In contrast, debater Hillary Clinton was masterful but somewhat mind-numbing. Unlike Barack Obama and certainly unlike Bill Clinton, she did not exude the stuff that sets hearts on wings.
She is a Democratic Party thoroughbred and a swot with extraordinary debating skills. The Oxford Union would swell with pride, had she been one of theirs.
She’d be wonderful as US President, particularly as compared to Trump. But her presence though interesting was uninspiring.
She seemed to lack the gut of a leader capable of uniting Americans.
Nor does she seem to have the charisma, despite her wide experience, capable of rallying fretful disparate nations to the flag of values dear to the US Constitution -– and essential to underpin US global leadership.
Without that leadership, bases for the American people’s prosperity will remain unstable in the emerging global order, which is challenging the US-led post World War II order.
However, she did trigger a wave of relief among America’s many European and Asian friends at her besting of Trump at the Hofstra lectern.
Thankfully, she seems all set to be President despite the quasi-religious fervor of Trump’s supporters.
Unless of course, drafts of misfortune sweep over the US on November 8 and the undecided and new voters she most needs fail to turn out in large enough numbers.
Prudently, many Europeans and Asians are keeping their fingers crossed for her, unlike nationalists in Russia, China and North Korea.
For many, raising Clinton’s glove in victory after the Hofstra pugilism is a tricky call. Trump voters may simply dismiss that as wishful thinking by eggheads over-selling a like-minded white knight, who remains opaque and shifty.
In any other age, when the Republican candidate was indeed a Republican, the points scored by Clinton’s many punches would clearly call it for her.
But we are in 2016 America where voters no longer seem to know what they desire from their democracy.
Perhaps, both Republican Party values and US democracy are approaching exhaustion after centuries of tussle.
Still, my heart be still!

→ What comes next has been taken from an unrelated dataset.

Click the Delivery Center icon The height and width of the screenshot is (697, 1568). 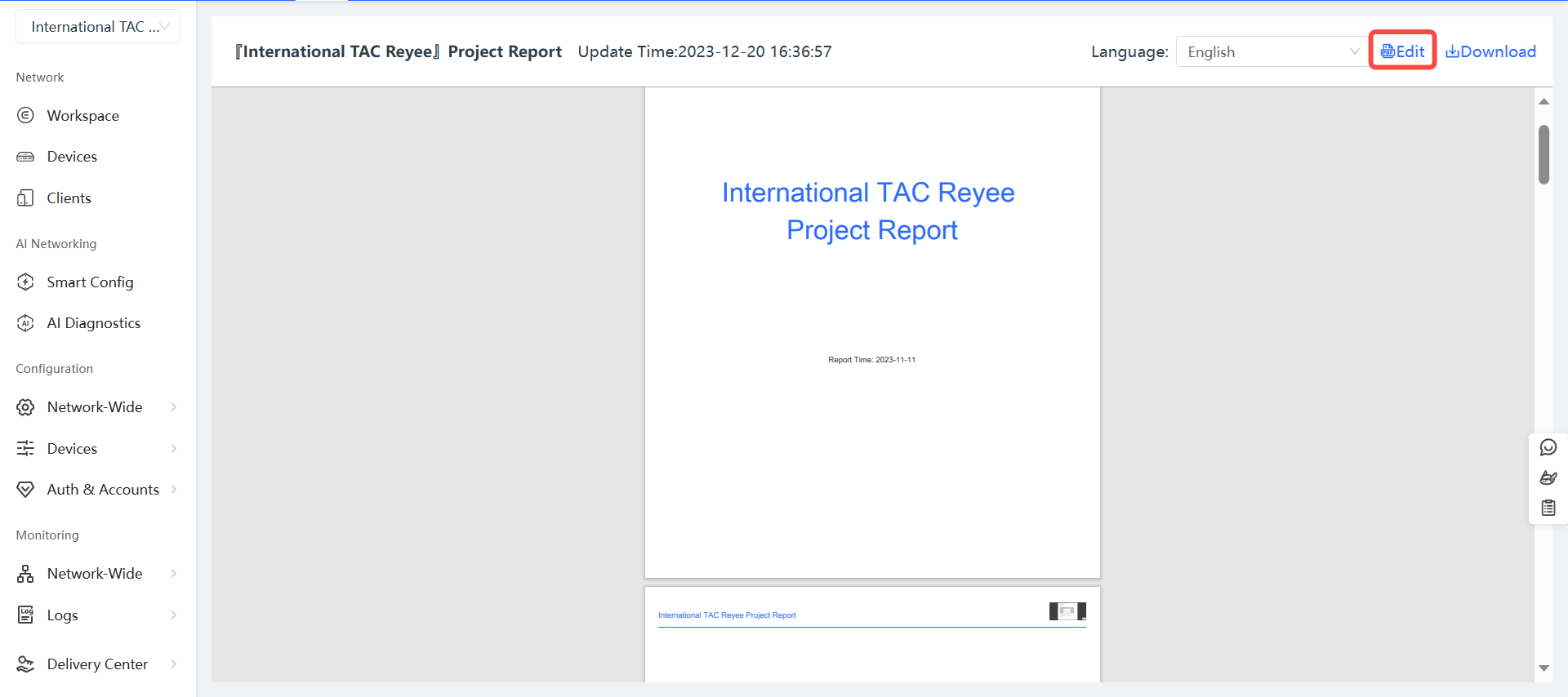point(25,664)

The electoral college might still achieve what Democratic vote banks and the fence-sitters are too jaded to work for.
Entreat, my heart, entreat that many are not so disheartened by her lack of elevating passion that they decide to stay at home.
Debates moderated on television and watched by 84 million people are not really debates. Two minutes are far from enough to communicate anything well-reasoned or convincing to such a mish-mash of viewers.

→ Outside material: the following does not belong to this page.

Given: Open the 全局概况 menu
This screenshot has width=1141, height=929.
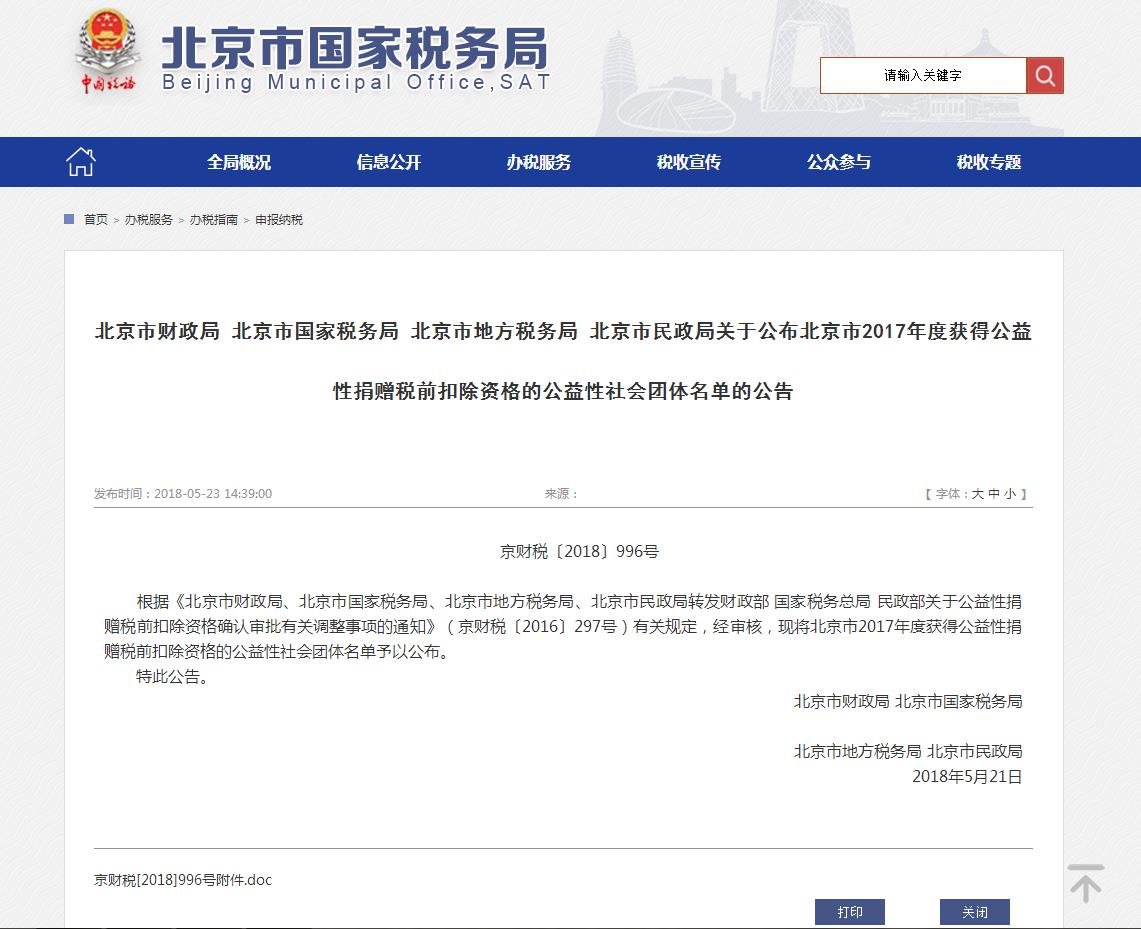Looking at the screenshot, I should 239,162.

But the format is good enough to score points with one-liners of varying accuracy designed to project the talker as a leader more alpha than the opponent.

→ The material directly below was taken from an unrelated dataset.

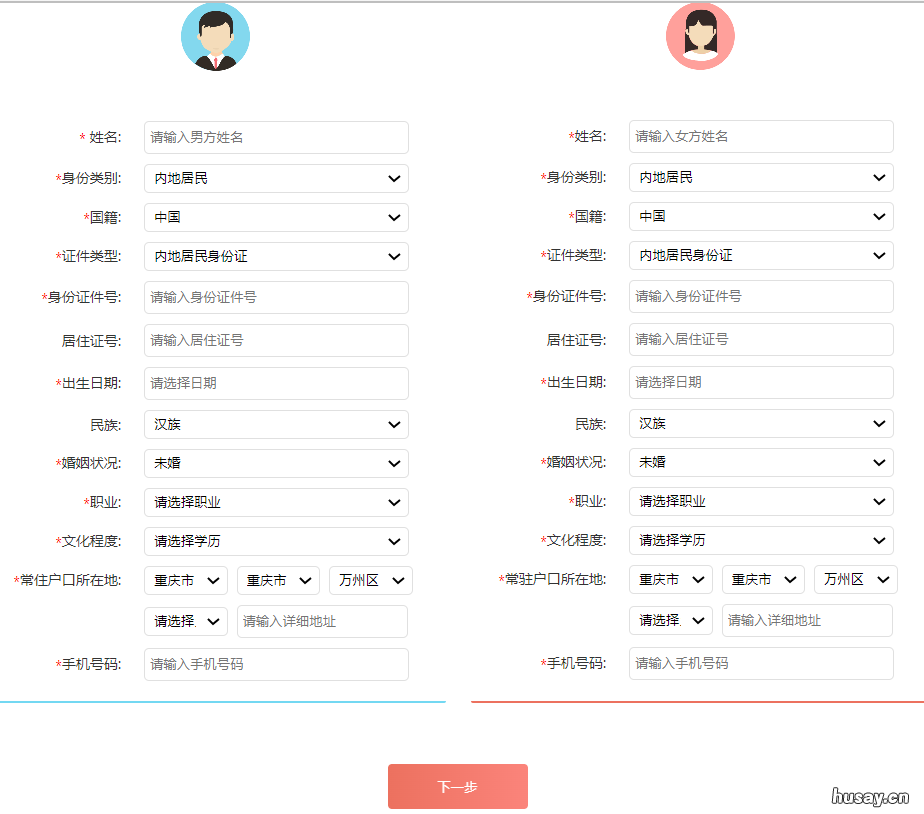Click the bride's 身份证件号 input field
This screenshot has width=924, height=814.
pos(761,296)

Here, Clinton seemed more masterly. But she didn’t score a knock out.
Often, in a debate, the durable effect on voters is ethos – a sense of who the debaters are.
She did emerge as warmer than her usual entitled persona that brooks few fools.
Trump came across as a muddler who brooks no dissent about his extravagant self-regard. But that may not harm him.
For those less schooled in the minutiae that thrill American analysts, Trump’s occasional tongue-tied pique seemed to reveal him as more transparent and artlessly human.
His words continued to unveil him as scarier than surmised. But she remained plastic and too well-rehearsed a professional politician to be trusted.
Yet, let’s hope intensely for that turn out in her favor.